Note
Access to this page requires authorization. You can try signing in or changing directories.
Access to this page requires authorization. You can try changing directories.
The Apache Spark connector for SQL Server and Azure SQL is a high-performance connector that you can use to include transactional data in big data analytics and persist results for ad hoc queries or reporting. By using the connector, you can use any SQL database, on-premises or in the cloud, as an input data source or output data sink for Spark jobs.
Note
This connector isn't actively maintained. This article is only retained for archival purposes.
This library contains the source code for the Apache Spark Connector for SQL Server and Azure SQL platforms.
Apache Spark is a unified analytics engine for large-scale data processing.

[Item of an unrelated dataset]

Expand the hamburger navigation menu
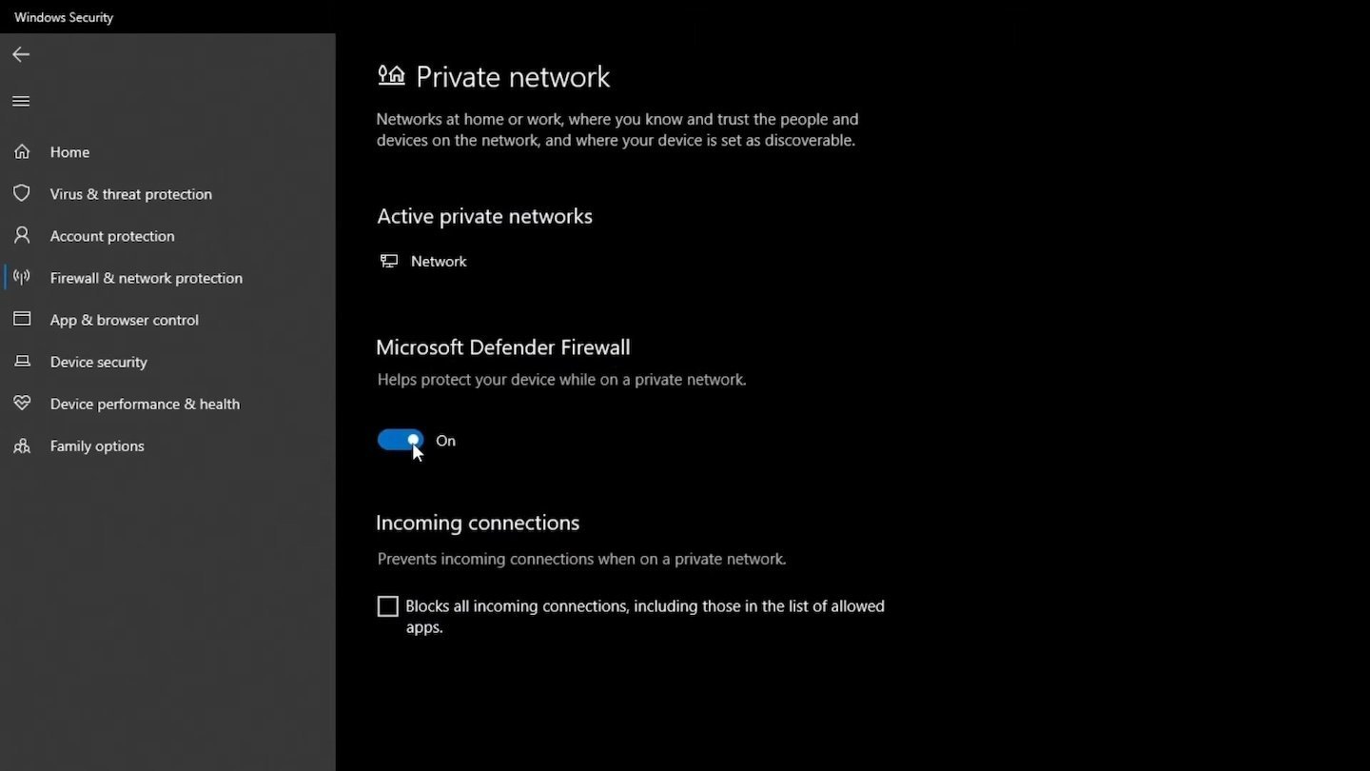Image resolution: width=1370 pixels, height=771 pixels. tap(21, 101)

Two versions of the connector are available through Maven: a 2.4.x compatible version and a 3.0.x compatible version. Download the connectors from maven.org and import them using coordinates:
| Connector | Maven Coordinate |
|---|---|
| Spark 2.4.x compatible connector | com.microsoft.azure:spark-mssql-connector:1.0.2 |
| Spark 3.0.x compatible connector | com.microsoft.azure:spark-mssql-connector_2.12:1.1.0 |
| Spark 3.1.x compatible connector | com.microsoft.azure:spark-mssql-connector_2.12:1.2.0 |
You can also build the connector from source or download the JAR from the Release section in GitHub. For the latest information about the connector, see SQL Spark connector GitHub repository.
Supported features
- Support for all Spark bindings (Scala, Python, R)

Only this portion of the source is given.